■ Material provided ■
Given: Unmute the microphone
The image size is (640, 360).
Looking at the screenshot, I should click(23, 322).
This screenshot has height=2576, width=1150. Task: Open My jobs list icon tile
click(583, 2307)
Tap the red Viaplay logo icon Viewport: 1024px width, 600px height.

...

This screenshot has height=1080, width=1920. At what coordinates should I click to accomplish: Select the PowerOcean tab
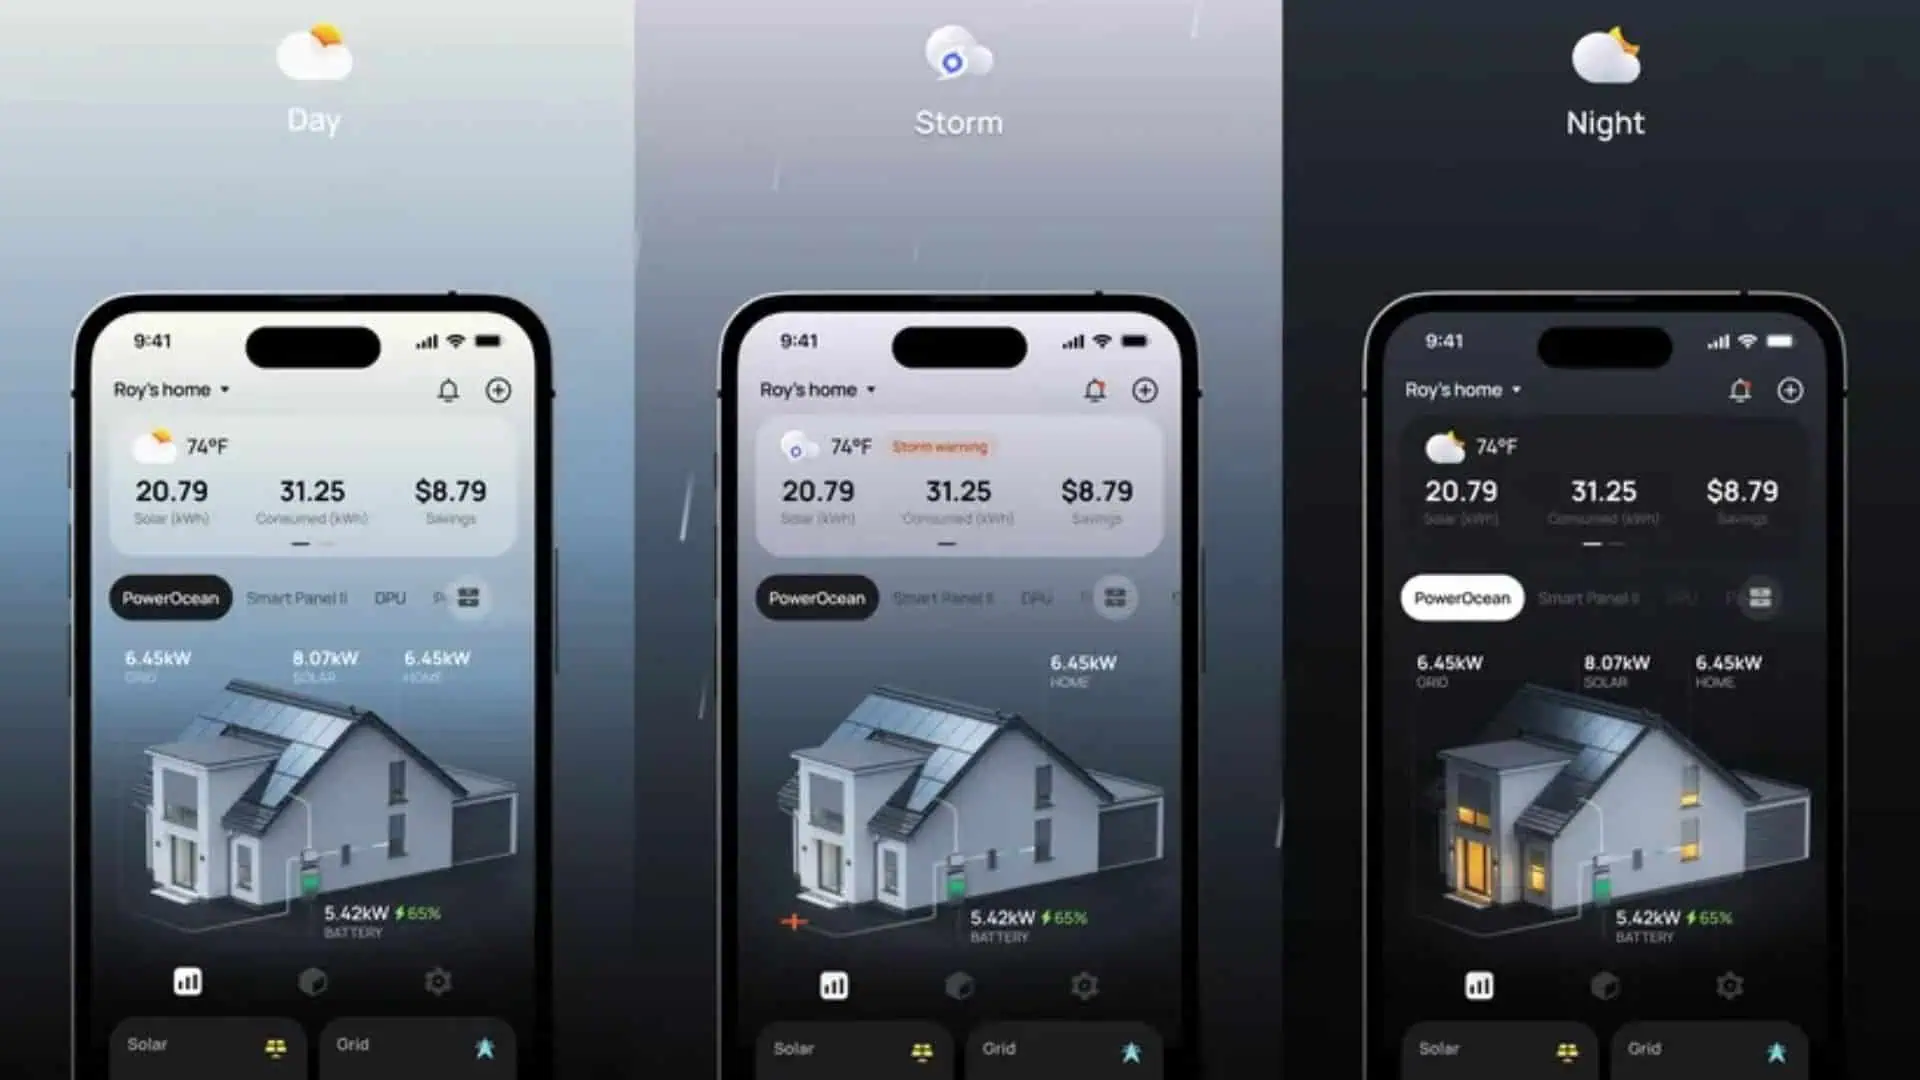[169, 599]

■ Problem details ■
From the records above, transcribe exactly the run of lines that opens with the line holding "The image size is (640, 360)." and closes with the line holding "Tap the red", both included.

■ Solved problem ■
The image size is (640, 360).
Looking at the screenshot, I should click(23, 322).
This screenshot has height=2576, width=1150. Task: Open My jobs list icon tile
click(583, 2307)
Tap the red Viaplay logo icon Viewport: 1024px width, 600px height.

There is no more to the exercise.